The irony here is the word ‘betray,’ the way Petraeus rhymes with ‘betray us.’  And that accident of harmony is central to one of the biggest stories of the General’s career.  In 2007, Petraeus, then a four-star general in charge of all coalition forces in Iraq, reported to Congress regarding a surge of US troops needed for fighting in Iraq.  That surge, of course, became integral to Petraeus’ counter-insurgency strategy in Iraq.  Here’s a  more detailed report.  MoveOn.org, a liberal advocacy group to which I belong, published a full page ad in the New York Times, asking “will Petraeus betray us?”  The suggestion was that Petraeus’ report to Congress might be dishonest, might not reflect American failures on the ground, might just be an argument for more troops in a war we wanted to be over.  I thought that the Petraeus/betray us ad was a terrible misstep, and that the headline, with its suggestion of nothing less than treason, was contemptible, and I said so, repeatedly, in MoveOn public forums.
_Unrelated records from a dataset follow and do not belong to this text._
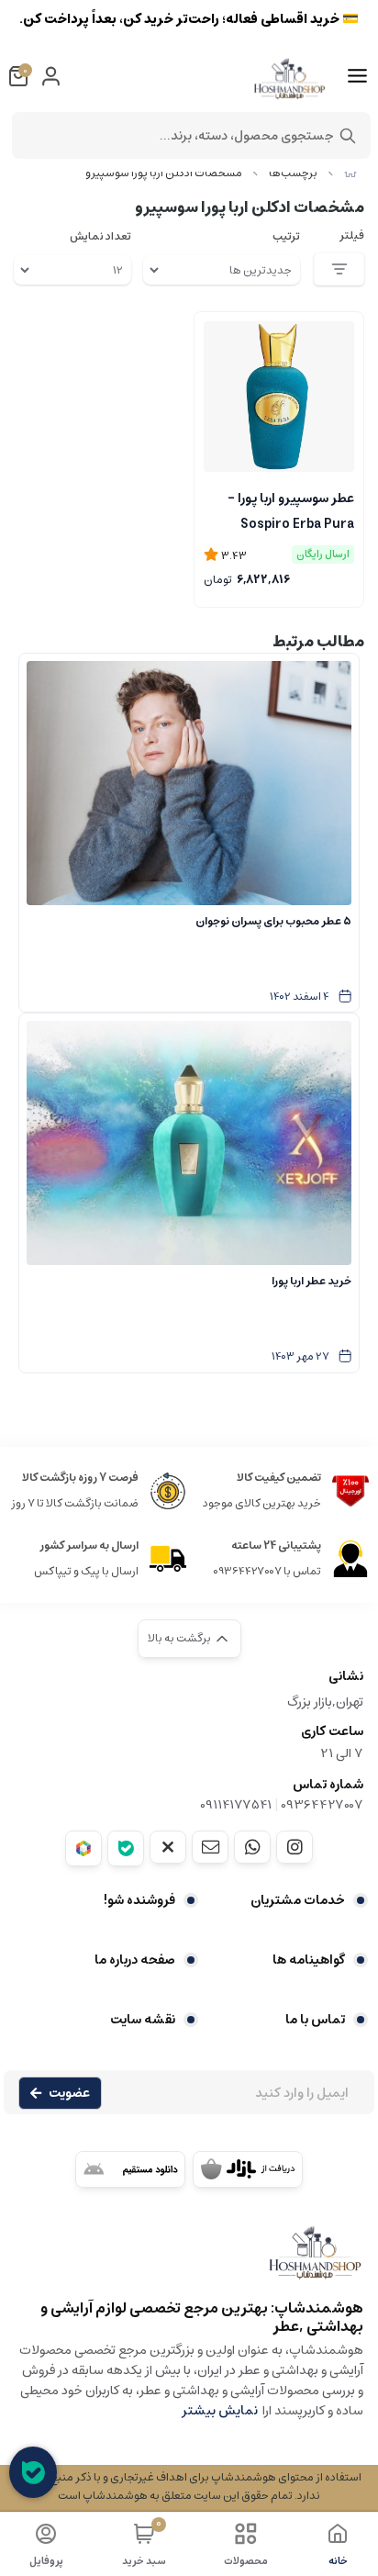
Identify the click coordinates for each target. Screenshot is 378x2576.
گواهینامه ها (308, 1960)
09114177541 (236, 1805)
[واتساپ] (252, 1847)
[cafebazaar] (248, 2169)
But now, here we are again.  Wondering if Petraeus really did betray us.  Sure that he didn’t, but with that certainty shaded by doubt.

But it’s not about Benghazi.  And I know my conservative friends think that Benghazi is a terrible scandal that the liberal media refuses to take seriously, that the very fact that Benghazi wasn’t a major issue in the Presidential campaign just concluded is convincing evidence of liberal media bias.  I don’t buy it.  I think the mainstream media doesn’t take Benghazi seriously is because there’s just not a story there.

Benghazi is not about a cover-up, or a weak President soft on terror. Benghazi is about a chaotic situation in which conclusions had to be reached and information disseminated based on contradictory and confusing intelligence. Did Jay Carney and Susan Rice get it wrong initially?  Indeed they did, with a voracious press demanding answers to which they could only reply with possibilities. Was the security adequate in the Benghazi compound?  Obviously no, but the Libyans had forty plus guards for an ambassador and three staff–it certainly seemed adequate at the time.  Did the CIA have intel on a possible attack?  Yes, piles of intel, regarding hundreds of attacks–CIA analysts have probably the hardest job on the planet.  Should CIA reinforcements have gotten there sooner?  Probably, though hindsight is always clearer than real time obscurity.  Did the President wait too long to scramble Special Forces reinforcements?  Probably, though they got there ninety minutes after the attack, and would have been too late if they’d gotten there in thirty minutes.  What haunts me about Benghazi is this: Ambassador Stevens had a safe room in that compound, and hid there initially.  He was forced out by smoke bombs.  If anyone had thought to equip that safe room with an oxygen mask. . . . If anyone had thought to put locks on cockpit doors of commercial airliners sometime prior to September, 2001 . . .

What I am certain of, though, is that David Petraeus would not have fallen on his sword for the President over Benghazi.  He would not have tarnished a spotless record, and opened himself up to imputations of compromising national security, over something as comparatively unimportant as Benghazi.

David Petraeus made a terrible personal mistake.  We will never know what failure of integrity led him to do something that stupid and damaging.  His legacy needs to be found in the COIN field handbook he authored, in the alliances with Sunni sheiks he formed, in the lifetime of distinguished and courageous service he dedicated to his country.  David Petraeus is a patriot, a scholar, and a hero.  He’s also a fool, led to idiocy by lust.  Unpack that conundrum, and unlock the human heart.